THE TASKS:
A - Retype everything in the passage on Helena and Demetrius from "Do you think" down to "than she knows.".
B - In the passage on Helena and Demetrius, which two characters do not speak in the last act?
C - Proceed with the passage on Helena and Demetrius from where it stops.

##### PASSAGE TO READ

Do you think she is a prime target for some feminist consciousness- raising? She's throwing herself away for a man you have reason to believe isn't all that worthy. Helena is so used to being rejected that she might not be able to recognize real love if it came her way. When both Lysander and Demetrius turn their loving gazes on her, she can only suspect that they're making fun of her. Though you know she's right to doubt their sincerity, what would have happened if one of them were sincere?
Even at the end, she feels that Demetrius is hers, and yet somehow is not. Since he's the one holdover with charmed eyes, she's more correct than she knows.
Neither she nor Hermia speaks in the last act. Perhaps they're both wondering about what they've gotten, having gotten what they supposedly wanted. Helena's chasing after him and his irritation with her are the primary marks of his character. Since in his uncharmed state he even threatens Helena with bodily harm, he comes off as not quite the gracious courtly lover he means to be. And you may wonder, too, about how easily his eye was distracted from Helena by Hermia in the first place. His constant remarks at the performance of "Pyramus and Thisby" show him to be clever, but maybe a little rude, too.
In any event, as the one person still under the spell of fairy magic and therefore not seeing with true eyes, he seems a bit foolish laughing at the acted "lovers" in the play. He doesn't know it, but he's still in a play of his own. Everything about him is commanding, from his language to his magic spells. He is in essence an artist: he knows his craft and how it operates, and he can use his skills to their fullest effect. Since he sets in motion the charmed encounters that are at the heart of the play, he is the author of the plot.

##########
##### PROVIDED RECORDS

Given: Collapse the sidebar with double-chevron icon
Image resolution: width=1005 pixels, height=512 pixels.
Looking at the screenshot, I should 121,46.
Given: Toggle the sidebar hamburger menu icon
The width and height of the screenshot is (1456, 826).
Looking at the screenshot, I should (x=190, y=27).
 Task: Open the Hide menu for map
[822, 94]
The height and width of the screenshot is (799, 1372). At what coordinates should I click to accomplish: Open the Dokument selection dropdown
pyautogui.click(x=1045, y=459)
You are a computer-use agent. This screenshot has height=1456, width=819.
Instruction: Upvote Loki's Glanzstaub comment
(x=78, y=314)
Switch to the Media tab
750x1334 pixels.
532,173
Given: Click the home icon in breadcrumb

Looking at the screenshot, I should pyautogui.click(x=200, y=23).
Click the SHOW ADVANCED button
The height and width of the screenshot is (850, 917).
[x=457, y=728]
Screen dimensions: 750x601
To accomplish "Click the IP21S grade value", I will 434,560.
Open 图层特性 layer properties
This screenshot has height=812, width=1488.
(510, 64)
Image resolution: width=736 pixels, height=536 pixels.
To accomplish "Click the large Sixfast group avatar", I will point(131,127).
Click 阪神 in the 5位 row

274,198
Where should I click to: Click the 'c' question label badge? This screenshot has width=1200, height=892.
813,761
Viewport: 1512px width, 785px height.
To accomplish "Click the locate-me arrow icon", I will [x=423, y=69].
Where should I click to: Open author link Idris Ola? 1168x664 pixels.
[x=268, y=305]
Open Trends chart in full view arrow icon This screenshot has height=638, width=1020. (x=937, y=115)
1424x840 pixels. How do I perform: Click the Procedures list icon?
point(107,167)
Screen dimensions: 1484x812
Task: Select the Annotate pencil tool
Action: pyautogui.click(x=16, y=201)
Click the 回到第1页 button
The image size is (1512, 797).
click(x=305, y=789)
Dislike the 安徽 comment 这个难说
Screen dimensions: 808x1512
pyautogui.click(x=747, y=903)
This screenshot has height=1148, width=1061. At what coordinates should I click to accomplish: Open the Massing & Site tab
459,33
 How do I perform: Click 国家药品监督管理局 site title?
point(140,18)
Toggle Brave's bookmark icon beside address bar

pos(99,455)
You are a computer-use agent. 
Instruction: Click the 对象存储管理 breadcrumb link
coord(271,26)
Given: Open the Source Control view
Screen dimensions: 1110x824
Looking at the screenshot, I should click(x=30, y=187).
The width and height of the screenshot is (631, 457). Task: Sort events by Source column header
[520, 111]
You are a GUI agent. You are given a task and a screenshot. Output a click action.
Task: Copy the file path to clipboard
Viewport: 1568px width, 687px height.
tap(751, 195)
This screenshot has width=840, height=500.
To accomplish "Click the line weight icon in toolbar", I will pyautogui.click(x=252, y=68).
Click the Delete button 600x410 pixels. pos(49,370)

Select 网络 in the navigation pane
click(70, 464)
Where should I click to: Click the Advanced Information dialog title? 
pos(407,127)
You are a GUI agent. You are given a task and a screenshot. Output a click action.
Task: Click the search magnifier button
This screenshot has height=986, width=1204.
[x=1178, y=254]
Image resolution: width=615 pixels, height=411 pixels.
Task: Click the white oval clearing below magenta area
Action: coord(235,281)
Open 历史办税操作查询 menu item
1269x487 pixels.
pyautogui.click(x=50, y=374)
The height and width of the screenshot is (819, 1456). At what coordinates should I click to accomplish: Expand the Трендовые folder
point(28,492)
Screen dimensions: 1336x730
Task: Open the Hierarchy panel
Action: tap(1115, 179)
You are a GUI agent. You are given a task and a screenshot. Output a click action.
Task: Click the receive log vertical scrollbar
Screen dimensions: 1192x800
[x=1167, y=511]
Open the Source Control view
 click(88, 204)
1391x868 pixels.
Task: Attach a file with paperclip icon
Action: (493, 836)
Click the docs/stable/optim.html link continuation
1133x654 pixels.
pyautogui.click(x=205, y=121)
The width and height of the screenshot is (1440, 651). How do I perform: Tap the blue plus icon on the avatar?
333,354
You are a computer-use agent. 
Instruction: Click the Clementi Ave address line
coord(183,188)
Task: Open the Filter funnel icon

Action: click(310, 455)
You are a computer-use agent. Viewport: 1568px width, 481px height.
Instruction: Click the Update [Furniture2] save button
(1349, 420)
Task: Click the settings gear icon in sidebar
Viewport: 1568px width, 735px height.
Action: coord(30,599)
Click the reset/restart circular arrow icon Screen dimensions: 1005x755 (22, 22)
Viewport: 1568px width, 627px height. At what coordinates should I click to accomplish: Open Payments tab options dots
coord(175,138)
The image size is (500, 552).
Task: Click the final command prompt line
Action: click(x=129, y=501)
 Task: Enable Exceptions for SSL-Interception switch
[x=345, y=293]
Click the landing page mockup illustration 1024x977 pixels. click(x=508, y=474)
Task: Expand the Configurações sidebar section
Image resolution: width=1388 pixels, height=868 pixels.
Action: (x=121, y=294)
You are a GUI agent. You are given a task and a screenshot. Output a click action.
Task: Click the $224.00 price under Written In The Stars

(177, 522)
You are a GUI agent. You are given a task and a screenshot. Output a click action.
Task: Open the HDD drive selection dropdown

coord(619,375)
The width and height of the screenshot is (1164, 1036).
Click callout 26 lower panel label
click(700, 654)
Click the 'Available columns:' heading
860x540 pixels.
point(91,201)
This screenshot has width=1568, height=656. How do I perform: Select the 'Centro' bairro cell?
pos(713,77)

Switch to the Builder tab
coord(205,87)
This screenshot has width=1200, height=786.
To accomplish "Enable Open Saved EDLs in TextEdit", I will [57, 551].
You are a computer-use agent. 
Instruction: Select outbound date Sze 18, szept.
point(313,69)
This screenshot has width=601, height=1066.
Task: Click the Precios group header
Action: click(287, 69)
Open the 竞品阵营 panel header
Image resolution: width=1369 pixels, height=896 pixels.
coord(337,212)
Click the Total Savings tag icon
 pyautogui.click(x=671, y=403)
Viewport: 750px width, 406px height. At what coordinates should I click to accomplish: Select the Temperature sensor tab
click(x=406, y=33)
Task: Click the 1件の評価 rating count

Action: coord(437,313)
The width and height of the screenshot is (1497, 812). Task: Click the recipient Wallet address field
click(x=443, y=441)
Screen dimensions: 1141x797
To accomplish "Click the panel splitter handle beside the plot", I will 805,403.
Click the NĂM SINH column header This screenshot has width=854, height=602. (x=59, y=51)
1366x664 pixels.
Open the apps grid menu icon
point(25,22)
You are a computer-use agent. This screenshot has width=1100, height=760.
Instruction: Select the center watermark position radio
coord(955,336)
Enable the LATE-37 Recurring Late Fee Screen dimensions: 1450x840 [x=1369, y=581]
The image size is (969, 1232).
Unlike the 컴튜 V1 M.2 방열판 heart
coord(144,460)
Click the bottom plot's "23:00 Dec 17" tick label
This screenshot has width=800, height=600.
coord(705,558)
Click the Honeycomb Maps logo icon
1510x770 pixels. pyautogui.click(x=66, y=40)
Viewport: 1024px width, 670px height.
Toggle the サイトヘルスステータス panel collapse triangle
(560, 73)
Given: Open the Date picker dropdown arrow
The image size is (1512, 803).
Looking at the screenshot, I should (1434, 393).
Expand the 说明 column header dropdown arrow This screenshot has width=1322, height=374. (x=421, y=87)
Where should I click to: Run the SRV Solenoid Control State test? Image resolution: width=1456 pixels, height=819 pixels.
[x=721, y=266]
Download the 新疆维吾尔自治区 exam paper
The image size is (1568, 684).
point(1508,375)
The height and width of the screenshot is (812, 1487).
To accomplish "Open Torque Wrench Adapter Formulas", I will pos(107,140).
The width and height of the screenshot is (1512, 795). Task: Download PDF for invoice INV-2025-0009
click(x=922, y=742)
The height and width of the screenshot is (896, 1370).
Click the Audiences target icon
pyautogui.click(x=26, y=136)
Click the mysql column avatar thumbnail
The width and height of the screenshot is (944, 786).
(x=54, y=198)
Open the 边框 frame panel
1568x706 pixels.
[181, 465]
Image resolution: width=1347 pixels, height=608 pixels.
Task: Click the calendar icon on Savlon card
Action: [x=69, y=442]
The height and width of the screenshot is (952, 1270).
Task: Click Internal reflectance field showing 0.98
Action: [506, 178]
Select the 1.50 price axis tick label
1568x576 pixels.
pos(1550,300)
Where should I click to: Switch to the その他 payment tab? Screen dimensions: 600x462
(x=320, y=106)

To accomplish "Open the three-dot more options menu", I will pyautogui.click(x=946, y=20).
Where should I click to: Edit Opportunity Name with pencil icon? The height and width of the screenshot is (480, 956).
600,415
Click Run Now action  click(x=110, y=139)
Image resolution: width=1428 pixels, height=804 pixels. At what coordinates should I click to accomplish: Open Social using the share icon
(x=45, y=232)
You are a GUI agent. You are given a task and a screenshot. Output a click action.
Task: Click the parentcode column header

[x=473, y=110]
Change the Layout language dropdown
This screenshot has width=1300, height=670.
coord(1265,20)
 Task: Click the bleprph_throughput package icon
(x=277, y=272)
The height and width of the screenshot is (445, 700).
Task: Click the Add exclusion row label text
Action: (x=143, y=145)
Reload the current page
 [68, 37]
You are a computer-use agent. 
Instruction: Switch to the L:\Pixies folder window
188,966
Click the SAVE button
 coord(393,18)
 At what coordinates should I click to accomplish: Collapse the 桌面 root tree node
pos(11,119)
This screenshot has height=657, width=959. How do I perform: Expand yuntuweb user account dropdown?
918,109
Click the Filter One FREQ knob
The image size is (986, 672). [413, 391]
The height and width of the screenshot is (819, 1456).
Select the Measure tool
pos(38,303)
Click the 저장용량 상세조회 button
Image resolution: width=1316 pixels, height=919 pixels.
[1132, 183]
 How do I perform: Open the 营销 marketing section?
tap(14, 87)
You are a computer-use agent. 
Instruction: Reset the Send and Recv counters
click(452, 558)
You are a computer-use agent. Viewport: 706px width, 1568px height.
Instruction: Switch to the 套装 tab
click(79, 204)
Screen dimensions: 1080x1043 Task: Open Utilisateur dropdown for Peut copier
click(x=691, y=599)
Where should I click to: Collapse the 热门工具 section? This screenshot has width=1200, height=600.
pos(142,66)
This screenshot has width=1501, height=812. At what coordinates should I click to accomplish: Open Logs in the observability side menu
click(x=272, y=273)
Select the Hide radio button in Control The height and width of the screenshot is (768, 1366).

##########

TASK RESULTS:
A -
Do you think she is a prime target for some feminist consciousness- raising? She's throwing herself away for a man you have reason to believe isn't all that worthy. Helena is so used to being rejected that she might not be able to recognize real love if it came her way. When both Lysander and Demetrius turn their loving gazes on her, she can only suspect that they're making fun of her. Though you know she's right to doubt their sincerity, what would have happened if one of them were sincere?
Even at the end, she feels that Demetrius is hers, and yet somehow is not. Since he's the one holdover with charmed eyes, she's more correct than she knows.

B - Helena and Hermia.

C -
The characters play out their dramas to fulfill his needs and wishes. He alone has the overview that an author has. At times Oberon seems to be almost an elemental, natural force. Because of his quarrel with Titania, the world of nature is completely out of balance.
Only a primal power could wreak that kind of havoc on nature. This doesn't mean he is a perfect, all-powerful being. His anger toward Titania has overtones of both jealousy and revenge. You may feel that she has become obsessed with the Indian boy and is neglecting her royal duties as consort of the fairy king, but doesn't Oberon's response seem petulant, maybe a little mean? He is, after all, quite willing to humiliate her and seems to take inordinate joy in it.
Yet from the start he is touched by the lovers' plight, and his aim is to unite them, as it is to unite himself and Titania. He knows the power of concord over discord. He isn't all-seeing enough to prevent Puck from making the mistake that brings about the confusion for the lovers, but he knows how to right the wrong that's been done.
Oberon's brilliant poetry is the key to his importance in the play. His speeches contain some of the most extravagant writing in all of Shakespeare. Oberon raises poetry to the level of magic, as if his words were part of his fairy magic lore.
He has a commanding knowledge of flowers, which seem to be at the heart of the fairy realm. The dangerous love juice is contained in a flower, as is its antidote. His famous description of Titania's favorite resting place calls out the names of flowers as if just to speak them were to induce a spell.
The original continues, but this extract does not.